### DOCUMENT SEGMENT

She said the White House's 2002 nuclear posture review and its new national security strategy, which raised the possibility of pre-emptive strikes against American enemies and of developing new low-yield nuclear weapons, represent "an approach that is neither in our national interest, nor is it consistent with our nation's standards and values."

Feinstein said that in some cases a pre-emptive strike might be warranted, but the president has made a mistake by creating a specific pre-emption doctrine.

"By adapting the concept of 'imminent threat' to threats not 'fully formed' or to cases where, one day, a foreign government may be a threat to the United States, we set a precedent for others -- which may well come back to haunt us."

Feinstein listed Bush's decisions to walk away from agreements on global warming, the creation of an international criminal court and a comprehensive test-ban treaty as examples of the unilateralist trend.

Tauscher, in her speech to a group of energy facility contractors, said the president is taking the "low road" on nuclear-weapons issues.

### DATA ROWS
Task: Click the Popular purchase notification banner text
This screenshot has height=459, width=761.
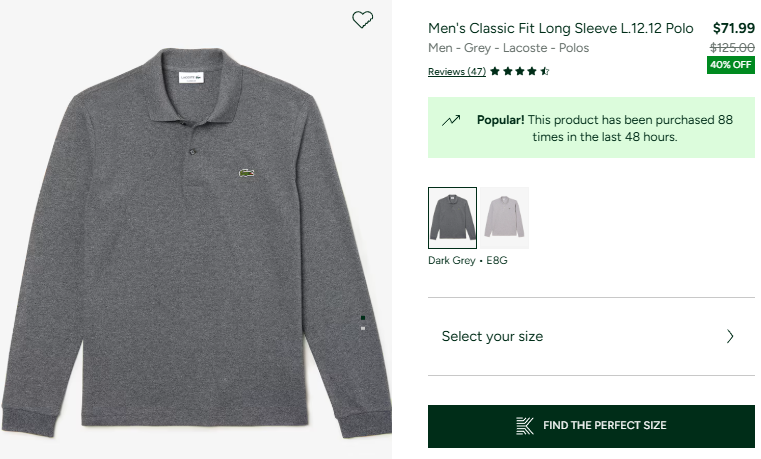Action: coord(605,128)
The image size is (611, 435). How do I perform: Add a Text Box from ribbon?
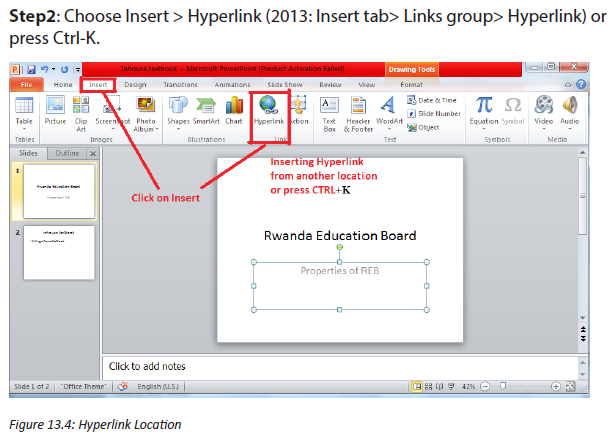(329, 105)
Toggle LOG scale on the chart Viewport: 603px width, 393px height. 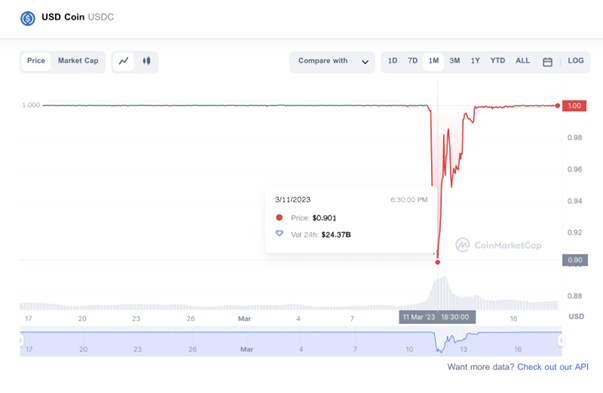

### TASKS TO CARRY OUT
a) From the news excerpt on nuclear policy, write out the passage that begins at the words "Feinstein said that" and stops after the words "specific pre-emption doctrine.".
b) In the news excerpt on nuclear policy, to whom was Tauscher giving her speech?
c) Carry on the news excerpt on nuclear policy from its last sentence.

### ANSWERS GIVEN
a)
Feinstein said that in some cases a pre-emptive strike might be warranted, but the president has made a mistake by creating a specific pre-emption doctrine.

b) A group of energy facility contractors.

c)
"Rather than improve on past accomplishments, the United States is currently in a pattern of rejecting treaties, has put forth a nuclear posture review that seems divorced from reality, and is making only paltry investments in nuclear nonproliferation," she said.

Referring to Bush's abrogation of the Anti-Ballistic Missile Treaty, she added, "The current approach of treating past arms control agreements as somehow suspect ignores that treaties have been the currency of peace and trust between parties for hundreds of years."

In her proposal for a new presidential report on Iraq, Tauscher said Bush could use it to convince the public of his case for military action.

"People stop me on the street and tell me they believe that the administration has already decided to use force against Iraq. . . . Publicly answering these fundamental questions gives President Bush a chance to turn that around," she said.

Feinstein has endorsed the proposal of Democratic Sens. Robert Byrd of West Virginia and Edward Kennedy of Massachusetts for a new congressional debate on a war resolution. But Senate Republican leaders have made it clear the proposal isn't going anywhere.

The administration has a sharply different view on the issues raised by Feinstein and Tauscher. Officials say the changes to military posture have been forced on the United States by the war on terrorism, which has created new conditions.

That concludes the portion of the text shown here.